The Japanese photography icon’s posthumous masterpiece finally available again
Ihei Kimura is one of Japan’s most celebrated photographers. “Chugoku no Tabi” ("Journey to China"), his last book, released two months after his death in 1974, features photographs taken by Kimura during several trips to and through China between 1964 and 1973, the period of the Cultural Revolution.
In color and monochrome photographs taken on the streets streets, in parks, restaurants, workshops, leisure spots and at theater performances, Kimura documented ordinary people living their daily lives, always focused on the humanity of his subjects. Featuring some of his last images, the book allows readers a close look at Kimura’s refined, unique style as a photographer.

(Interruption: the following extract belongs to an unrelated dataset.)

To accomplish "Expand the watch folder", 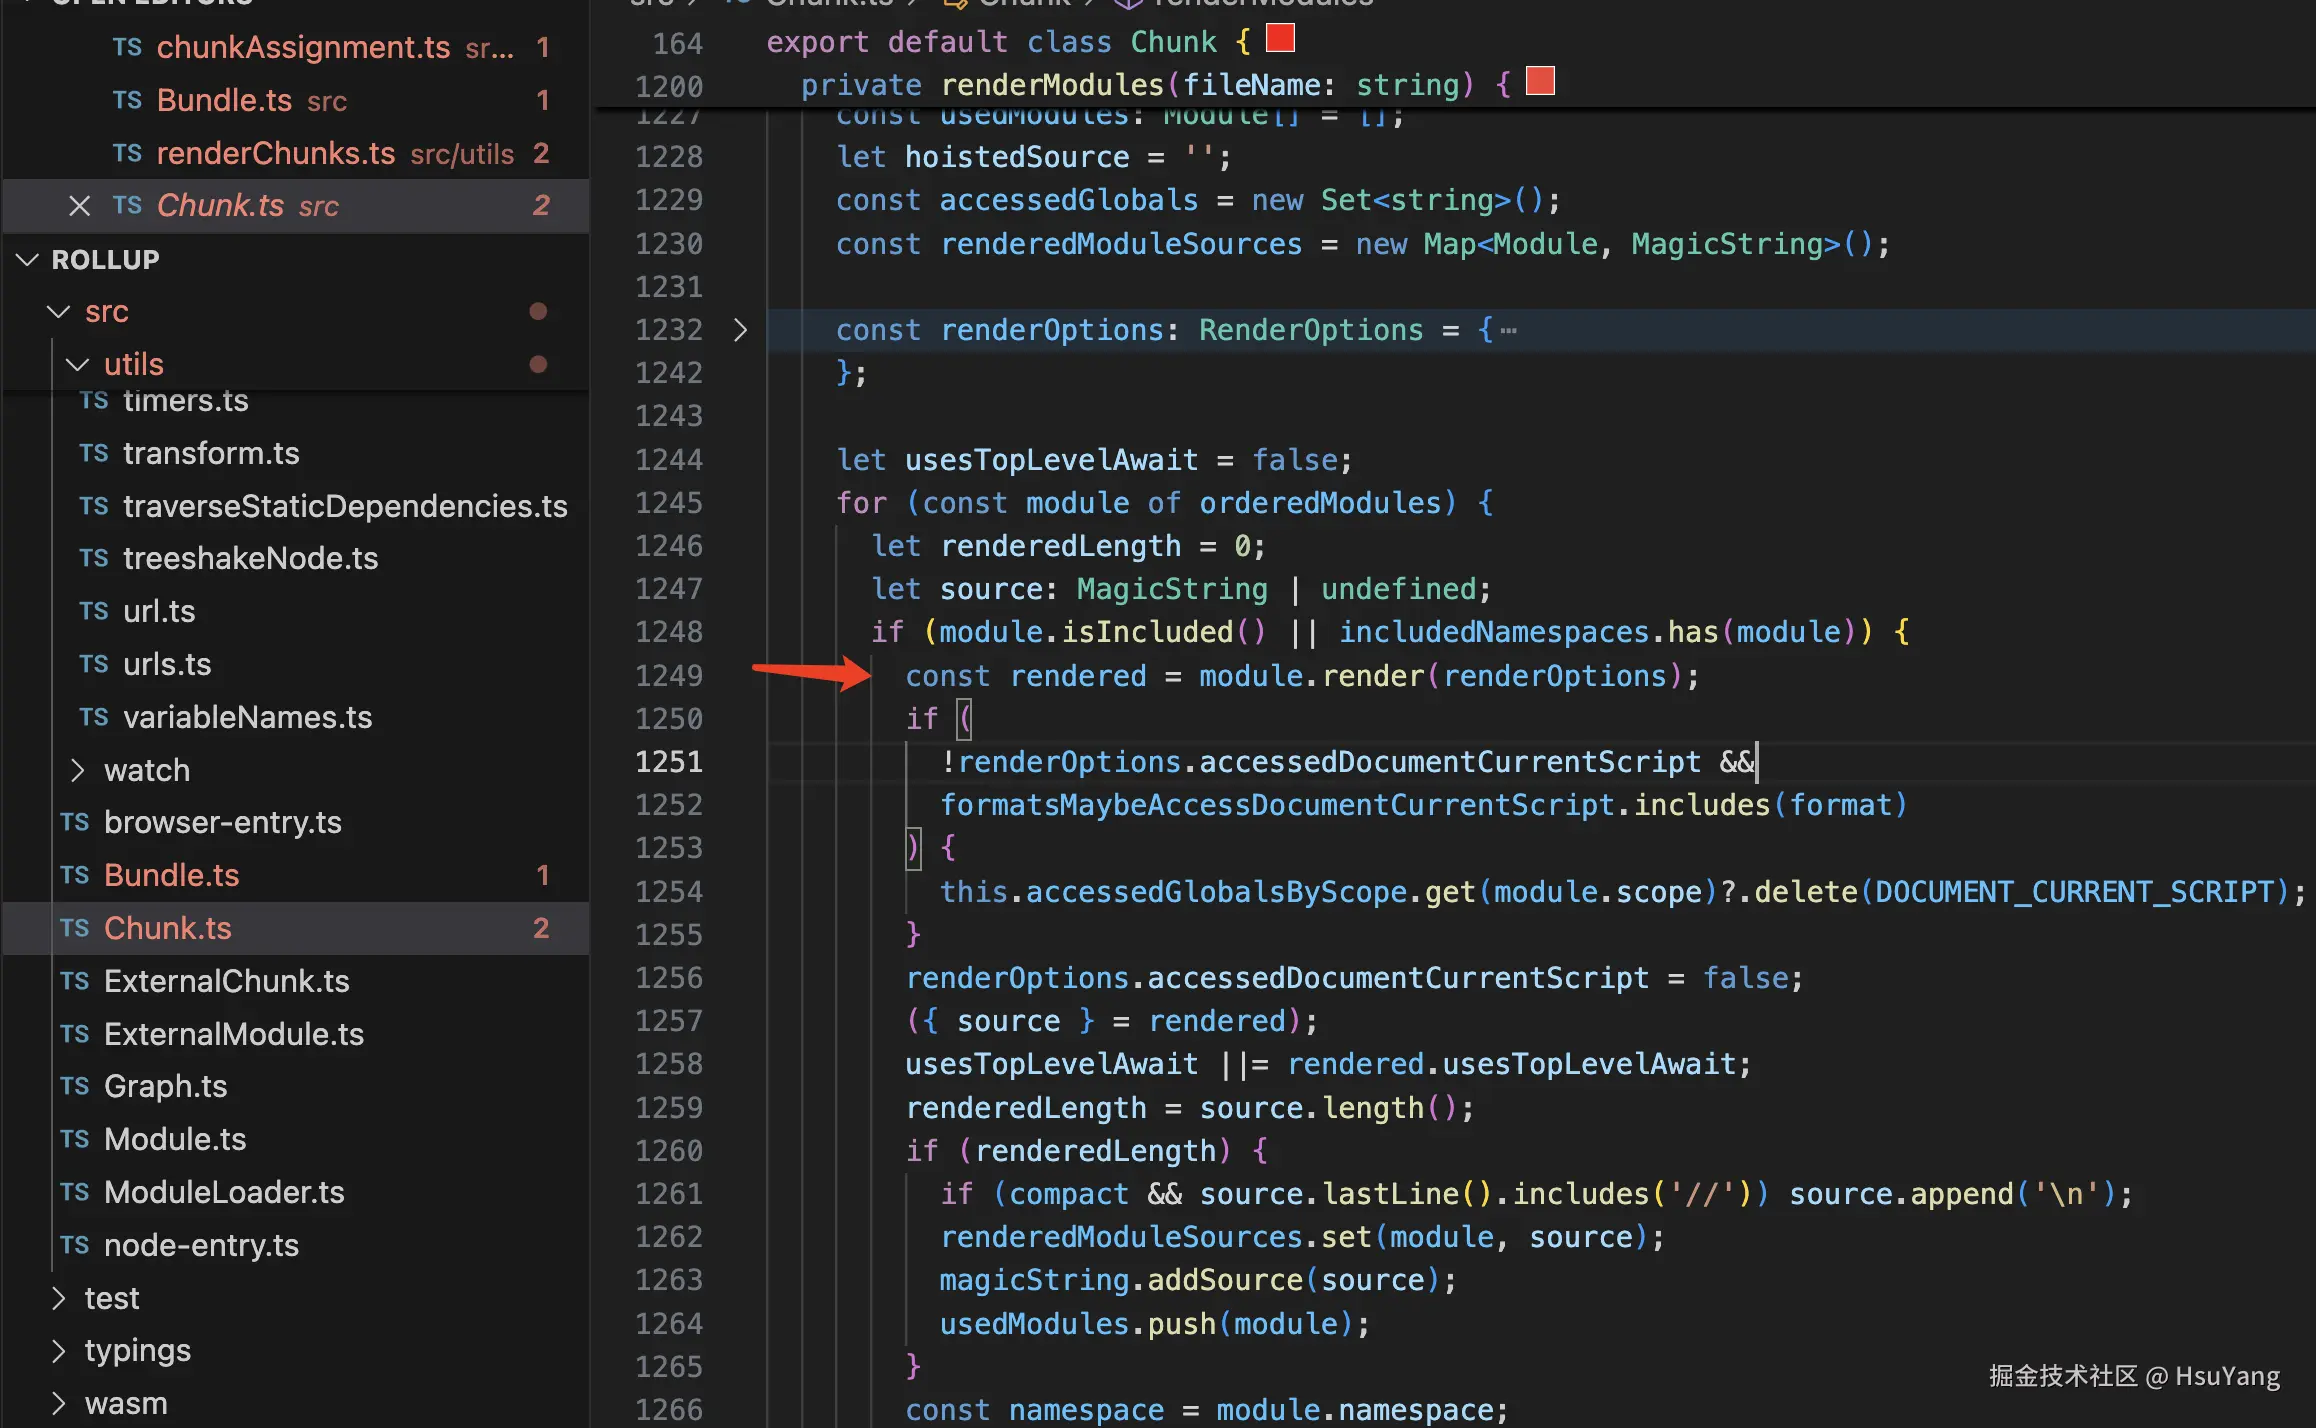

This reprint of “Chugoku no Tabi” ("Journey to China") was supervised by Takeyoshi Tanuma, a disciple of Ihei Kimura’s. The cover retains Hiromu Hara’s original powerful design. The book also includes an essay by Kenzo Nakajima as well as an afterword by Ihei Kimura written shortly before his death (all texts included in Japanese and in Chinese translation).
About Ihei Kimura
Ihei Kimura is a pioneer of Japanese photography who, along with Ken Domon, is regarded as one of Japan’s great masters. His work has had an immeasurable impact on photographers both during and after his lifetime. Following his death in 1974, the Kimura Ihei Award for new photographers was established in his honor and remains one of Japan’s most important photography awards.